Home toolbar button OpenOpen atomic model 6tvo_A_centered.pdb.
Molecule Display toolbar Surface show buttonShows solvent excluded molecular surface
Home toolbar button OpenOpen APBS computed potential s7822gmc58-pot.dx.
Menu Tools / Volume Data / Surface ColorColor by electrostatic potential.
Enter values below red, white, blue colors of -10, -3, 5.
Press Color button.
Home toolbar button Soft lightingThis adds shadows which improves 3-dimensional appearance.
Model Panel, hide dx map.Click off checkbutton next to s7822gmc58-pot.dx to hide potential contour surface.

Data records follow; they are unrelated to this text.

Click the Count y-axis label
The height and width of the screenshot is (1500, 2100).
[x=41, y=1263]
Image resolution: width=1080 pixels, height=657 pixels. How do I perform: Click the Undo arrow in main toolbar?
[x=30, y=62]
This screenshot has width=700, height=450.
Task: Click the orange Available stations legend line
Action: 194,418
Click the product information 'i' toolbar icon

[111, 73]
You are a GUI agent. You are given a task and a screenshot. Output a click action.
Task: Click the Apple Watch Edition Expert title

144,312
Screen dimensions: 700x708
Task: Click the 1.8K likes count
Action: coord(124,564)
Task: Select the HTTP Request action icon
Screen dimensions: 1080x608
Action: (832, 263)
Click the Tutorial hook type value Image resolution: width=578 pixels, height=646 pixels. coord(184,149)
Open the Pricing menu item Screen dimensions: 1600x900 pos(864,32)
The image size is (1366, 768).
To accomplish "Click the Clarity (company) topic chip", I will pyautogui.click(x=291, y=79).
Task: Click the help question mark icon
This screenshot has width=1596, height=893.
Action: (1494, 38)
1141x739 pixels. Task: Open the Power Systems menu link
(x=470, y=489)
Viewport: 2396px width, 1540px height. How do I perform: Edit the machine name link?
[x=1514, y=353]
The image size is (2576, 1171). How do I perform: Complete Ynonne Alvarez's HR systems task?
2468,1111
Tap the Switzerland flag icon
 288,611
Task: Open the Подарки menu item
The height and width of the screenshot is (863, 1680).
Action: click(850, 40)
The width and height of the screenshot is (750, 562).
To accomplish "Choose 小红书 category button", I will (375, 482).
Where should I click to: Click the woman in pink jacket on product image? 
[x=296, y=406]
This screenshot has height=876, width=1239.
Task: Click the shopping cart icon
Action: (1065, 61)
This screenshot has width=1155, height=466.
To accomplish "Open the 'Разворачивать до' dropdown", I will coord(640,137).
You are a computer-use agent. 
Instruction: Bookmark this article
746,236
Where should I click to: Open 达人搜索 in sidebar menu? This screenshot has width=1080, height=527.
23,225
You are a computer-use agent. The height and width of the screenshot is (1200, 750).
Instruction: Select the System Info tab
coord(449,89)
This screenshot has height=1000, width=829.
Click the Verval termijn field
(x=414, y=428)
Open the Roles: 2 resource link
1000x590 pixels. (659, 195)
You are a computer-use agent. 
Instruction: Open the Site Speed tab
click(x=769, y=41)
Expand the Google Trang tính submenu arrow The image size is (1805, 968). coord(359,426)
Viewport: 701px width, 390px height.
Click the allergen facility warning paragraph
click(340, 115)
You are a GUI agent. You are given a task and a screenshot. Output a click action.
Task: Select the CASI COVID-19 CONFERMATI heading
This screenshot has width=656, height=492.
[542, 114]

Equivalent ChimeraX commands

      cd ~/Desktop/apbs-6tvo-files
      open 6tvo_A_centered.pdb
      open s7822gmc58-pot.dx
      color electrostatic #1 map #2 palette -10,red:-3,white:5,blue
      hide #2 model
      light soft

Correcting APBS coloring for net -19e charge

APBS produces an overall very red coloring using ChimeraX electrostatic coloring in Surface Color panel because there are 19 more negatively charged amino acids than positively charged. (select :GLU,ASP -> 115 residues, select :ARG,LYS -> 96 residues). These result in long range electrostatic interactions making most of the surface red. Mean ESP value on surfaces is reported as -3. Shifting red,white,blue colors to (-10,-3,5) instead of (-10,0,10) makes the coloring similar to Coulombic.

Why does Coulombic not have the same problem with mostly red coloring? It is using a hacky "distance dependent" dielectric potential V = q/(e*r) where e = C*r so the distance dependence is really 1/r*r which falls off much faster, so the positive regions are not masked by the long-range negative charges.

Is it reasonable to use the asymmetric ESP range for APBS coloring? I think so. Normally the 19 excess negative charged residues would be neutralized by ions at the surface so they would not cast long range effects. I guess explicit counter ions are generally not used in APBS calculations because they would strongly distort the potential near the ions.